Friday 21 April 2017

Trumpitunity - skilled migration edition

My piece in today's Herald argues that people working in the US on an H-1B visa should have an easier time getting New Zealand work visas.
There are no practical routes allowing a skilled migrant to move to New Zealand without a job offer in hand. Counting the salary that comes with a job offer means the system will better recognise skills, but still requires that the migrant have a job offer before getting here.

And that can be difficult.

Put yourself in the position of an employer considering an applicant based abroad. You need to hire soon.

A candidate who was born in India but who has lived and worked in America on an H-1B visa for a decade has applied.

The candidate beats anybody available domestically, and will have enough points to be granted the visa on being given the job offer.

But the candidate will not be eligible to work until the visa comes through. And getting the visa requires getting a police background check from the candidate's country of citizenship, even if the applicant has not lived there in decades.
There aren't really many NZ visa options that don't require the migrant to have a job offer in hand.
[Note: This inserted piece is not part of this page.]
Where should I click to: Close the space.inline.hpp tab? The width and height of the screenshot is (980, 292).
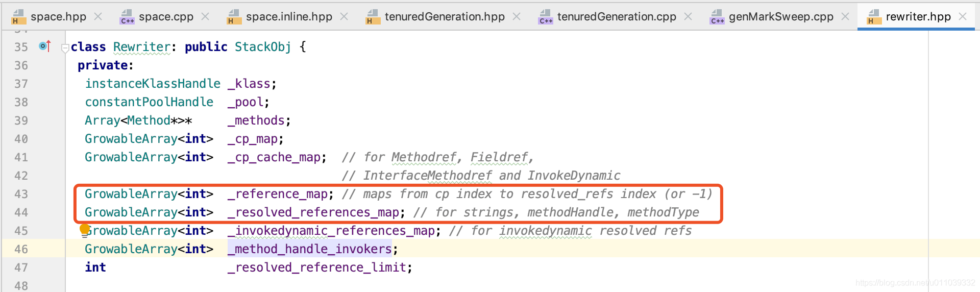(344, 17)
But you won't get the job offer in the first place if the employer thinks it'll take months for you to clear police background checks in whatever country you left to get the U.S. H-1B.

There are a few ways to solve it, but they'd all either involve a limited duration work visa without home country police background checks for those working in the US on an H-1B (if they'd been in the US for more than a trivial amount of time), or exempting those who've made it through America's system from having to get police background checks in their home countries as well.
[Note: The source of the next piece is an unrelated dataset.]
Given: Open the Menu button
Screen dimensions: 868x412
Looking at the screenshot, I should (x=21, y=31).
A country that admits millions of tourists per year without police background checks can afford to be a bit less precious about police background checks for those wanting work visas.
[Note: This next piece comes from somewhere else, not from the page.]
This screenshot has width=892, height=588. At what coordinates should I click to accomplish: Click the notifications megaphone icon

Meanwhile, Andrew Little wants maximum net migration numbers that are far lower than the number of Kiwis and Australians who moved to New Zealand last year and can move here by right. I wonder if he's set to start deporting people in Auckland who have Chinese-sounding names.

And while the government's shift to include salary as a way of demonstrating skill for skilled migrant visas could be a great complement to the existing system for catching those whose skills are underrecognised by MBIE's lists, it would be rather less hot if they also knocked out skilled entry for those on the current lists but on lower salaries. And the stand-down periods that would basically end consecutive work visas are inhumane. Someone comes here and starts building a life, and you kick them out for a few months every time they want a new visa? Gets harder to convince people to move to the far end of the world if you're going to treat them like that. And, worse, it gets harder for migrants to start thinking of themselves as Kiwis. That's been one of the really great things here - that immigrants aren't treated like garbage. In the middle of the biggest opportunity to attract skilled migrants to New Zealand, we've got an election campaign that seems set to have the parties compete on who can be most horrible to migrants. On the one hand, it makes me want to get my citizenship sorted out as a way of buying immunity; on the other hand, it makes it a bit yuckier.